Re: [ClusterLabs] [Problem] The crmd fails to connect with pengine.

2019-01-05 Thread renayama19661014
Hi Jan,
Hi Ken,

Thanks for your comment.

I am going to check a little more about the problem of libqb.


Many thanks,
Hideo Yamauchi.


- Original Message -
> From: Ken Gaillot 
> To: Cluster Labs - All topics related to open-source clustering welcomed 
> 
> Cc: 
> Date: 2019/1/3, Thu 01:26
> Subject: Re: [ClusterLabs] [Problem] The crmd fails to connect with pengine.
> 
> On Wed, 2019-01-02 at 15:43 +0100, Jan Pokorný wrote:
>>  On 28/12/18 05:51 +0900, renayama19661...@ybb.ne.jp wrote:
>>  > This problem occurred with our users.
>>  > 
>>  > The following problem occurred in a two-node cluster that does not
>>  > set STONITH.
>>  > 
>>  > The problem seems to have occurred in the following procedure.
>>  > 
>>  > Step 1) Configure the cluster with 2 nodes.

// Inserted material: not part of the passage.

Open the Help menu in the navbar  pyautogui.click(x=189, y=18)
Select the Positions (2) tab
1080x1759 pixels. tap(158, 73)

The DC node is the
>>  > second node.
>>  > Step 2) Several resources are running on the first node.
>>  > Step 3) It stops almost at the same time in order of 2nd node and
>>  > 1st node.
>> 
>>  Do I decipher the above correctly that the cluster is scheduled for
>>  shutdown (fully independently node by node or through a single
>>  trigger
>>  with a high level management tool?) and starts proceeding in serial
>>  manner, shutting 2nd node ~ original DC first?
>> 
>>  > Step 4) After the second node stops, the first node tries to
>>  >         calculate the state transition for the resource stop.
>>  > 
>>  > However, crmd fails to connect with pengine and does not calculate
>>  > state transitions.
>>  > 
>>  > -
>>  > Dec 27 08:36:00 rh74-01 crmd[12997]: warning: Setup of client
>>  > connection failed, not adding channel to mainloop
>>  > -
>> 
>>  Sadly, it looks like details of why this happened would only be
>>  retained when debugging/tracing verbosity of the log messages
>>  was enabled, which likely wasn't the case.
>> 
>>  Anyway, perhaps providing a wider context of the log messages
>>  from this first node might shed some light into this.
> 
> Agreed, that's probably the only hope.
> 
> This would have to be a low-level issue like an out-of-memory error, or
> something at the libqb level.
> 
>>  > As a result, Pacemaker will stop without stopping the resource.
>> 
>>  This might have serious consequences in some scenarios, perhaps
>>  unless some watchdog-based solution (SBD?) was used as a fencing
>>  of choice since it would not get defused just as the resource
>>  wasn't stopped, I think...
> 
> Yep, this is unavoidable in this situation. If the last node standing
> has an unrecoverable problem, there's no other node remaining to fence
> it and recover.
> 
>>  > The problem seems to have occurred in the following environment.
>>  > 
>>  >  - libqb 1.0
>>  >  - corosync 2.4.1
>>  >  - Pacemaker 1.1.15
>>  > 
>>  > I tried to reproduce this problem, but for now it can not be
>>  > reproduced.
>>  > 
>>  > Do you know the cause of this problem?
>> 
>>  No idea at this point.
> -- 
> Ken Gaillot 
> 
> ___
> Users mailing list: Users@clusterlabs.org
> https://lists.clusterlabs.org/mailman/listinfo/users 
> 
> Project Home: http://www.clusterlabs.org 
> Getting started: http://www.clusterlabs.org/doc/Cluster_from_Scratch.pdf 
> Bugs: http://bugs.clusterlabs.org 
> 

___
Users mailing list: Users@clusterlabs.org
https://lists.clusterlabs.org/mailman/listinfo/users

Project Home: http://www.clusterlabs.org
Getting started: http://www.clusterlabs.org/doc/Cluster_from_Scratch.pdf
Bugs: http://bugs.clusterlabs.org


Re: [ClusterLabs] [Problem] The crmd fails to connect with pengine.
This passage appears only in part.